## start Document extract

When I first met her, to be frank, I thought she was a little weird, a little too light, almost as if she had no tether to the world, no attachments, no burdens. She was like a fairy, a denizen of the light, a good spirit. She was the opposite of me (me being sarcastic, and skeptical, unsympathetic, brutally honest, crude, lewd, and altogether lacking in human decency), or so I thought.
Indeed after only an hour of further acquaintance, I began to understand her philosophies, her view of people, of her space. After a third meeting, I began to understand her desire to help others grow. After the fourth, I saw the equality in her eyes, saw that she knew the potential in all of us. At the fifth meeting, today, I am confronted with her steady temperament, her easy manners. I am confronted with my own reluctance.
If I am to be honest, I did not want to come today. I did not know what to write. I did not know how, or why I should share this journey with you (what this journey was to begin with), and, honestly, I am a bit nervous to meet all of you.
I was met with a wonderful challenge, and I am not one to take up challenges, you see. I prefer to live in my own space, writing other people's stories, because I find my own not worth writing about, not worth reading, not worth understanding.

## end Document extract
## start Record extracts

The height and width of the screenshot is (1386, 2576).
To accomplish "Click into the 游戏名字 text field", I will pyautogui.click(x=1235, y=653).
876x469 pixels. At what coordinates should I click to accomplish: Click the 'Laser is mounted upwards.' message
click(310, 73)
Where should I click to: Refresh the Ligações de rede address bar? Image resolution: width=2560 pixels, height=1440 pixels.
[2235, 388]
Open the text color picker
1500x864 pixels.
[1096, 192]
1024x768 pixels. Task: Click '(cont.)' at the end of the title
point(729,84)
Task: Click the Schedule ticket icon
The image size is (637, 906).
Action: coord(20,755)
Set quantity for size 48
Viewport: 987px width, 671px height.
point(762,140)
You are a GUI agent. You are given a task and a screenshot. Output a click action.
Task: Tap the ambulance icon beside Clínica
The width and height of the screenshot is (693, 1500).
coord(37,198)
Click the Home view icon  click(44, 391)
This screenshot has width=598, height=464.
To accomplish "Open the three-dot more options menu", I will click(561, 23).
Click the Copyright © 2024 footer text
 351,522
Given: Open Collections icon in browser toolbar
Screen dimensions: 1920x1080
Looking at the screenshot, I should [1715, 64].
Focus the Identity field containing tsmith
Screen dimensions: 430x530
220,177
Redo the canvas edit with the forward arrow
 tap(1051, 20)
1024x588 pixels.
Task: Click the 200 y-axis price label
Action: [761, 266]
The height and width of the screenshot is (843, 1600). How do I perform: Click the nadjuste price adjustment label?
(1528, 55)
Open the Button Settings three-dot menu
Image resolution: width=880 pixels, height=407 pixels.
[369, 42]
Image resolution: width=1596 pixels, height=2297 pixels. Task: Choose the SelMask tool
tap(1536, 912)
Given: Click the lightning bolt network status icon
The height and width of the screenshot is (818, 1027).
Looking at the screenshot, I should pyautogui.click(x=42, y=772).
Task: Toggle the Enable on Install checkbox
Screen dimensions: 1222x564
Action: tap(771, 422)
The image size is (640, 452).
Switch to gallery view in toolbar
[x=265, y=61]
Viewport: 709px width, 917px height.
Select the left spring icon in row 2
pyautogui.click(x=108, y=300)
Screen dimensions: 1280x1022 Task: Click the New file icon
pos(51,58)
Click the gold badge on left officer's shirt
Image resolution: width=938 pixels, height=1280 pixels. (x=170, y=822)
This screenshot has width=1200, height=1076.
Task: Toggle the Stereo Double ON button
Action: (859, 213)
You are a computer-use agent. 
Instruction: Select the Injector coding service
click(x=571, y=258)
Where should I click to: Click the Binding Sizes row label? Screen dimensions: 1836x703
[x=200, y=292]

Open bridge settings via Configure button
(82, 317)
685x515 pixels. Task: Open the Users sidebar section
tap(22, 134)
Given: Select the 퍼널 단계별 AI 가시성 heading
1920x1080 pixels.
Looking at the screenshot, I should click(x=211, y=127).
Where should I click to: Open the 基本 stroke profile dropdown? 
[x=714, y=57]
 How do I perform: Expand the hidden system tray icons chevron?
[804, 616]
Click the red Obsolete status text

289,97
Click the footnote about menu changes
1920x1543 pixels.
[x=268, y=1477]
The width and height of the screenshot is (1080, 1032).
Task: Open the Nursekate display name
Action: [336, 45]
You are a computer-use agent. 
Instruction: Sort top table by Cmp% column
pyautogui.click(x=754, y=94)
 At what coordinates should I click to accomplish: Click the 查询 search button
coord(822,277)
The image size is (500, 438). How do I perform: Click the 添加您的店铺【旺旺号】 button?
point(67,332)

## end Record extracts

Directives:
[1] In the essay about meeting her, list the traits the narrator assigns to themself in the parenthesis of the first paragraph.
[2] According to the essay about meeting her, why does the narrator prefer writing other people's stories?
[3] Resume the essay about the narrator's meetings with her, beginning right after its final sentence.
These lines are separate material and have no connection to the essay.

Answers in order:
[1] sarcastic, skeptical, unsympathetic, brutally honest, crude, lewd, altogether lacking in human decency

[2] The narrator finds their own story not worth writing about, not worth reading, and not worth understanding. So they prefer to stay in their own space and write other people's stories.

[3]
But that is exactly what this is about. That is what Camp Now is about. That is why I am here today.
What do I want to get out of this experience? Why am I doing this? What can I contribute to this movement? Who am I? Why do I matter? Do I matter?
Will what I write be seen?
How can I make it be seen?
How can I help? What do I not understand? What do I need to learn? What will I learn? What will I do from here on out?
How can I help you?
If you have made it this far with me, then Welcome. Shall we discover myth, music, and magic together?
My name is Grace, I've been working for Camp Now for five days, and it all started when I met her, that weird woman G.E. Fox. It is always strange, isn't it, meeting someone with your own name. It is even stranger not knowing what will happen when two creative minds connect. What magic it will produce! What song! What life! I do not know what will come of it, how I will change, but join me, and we'll fly together.
Now, what will we Crealitate?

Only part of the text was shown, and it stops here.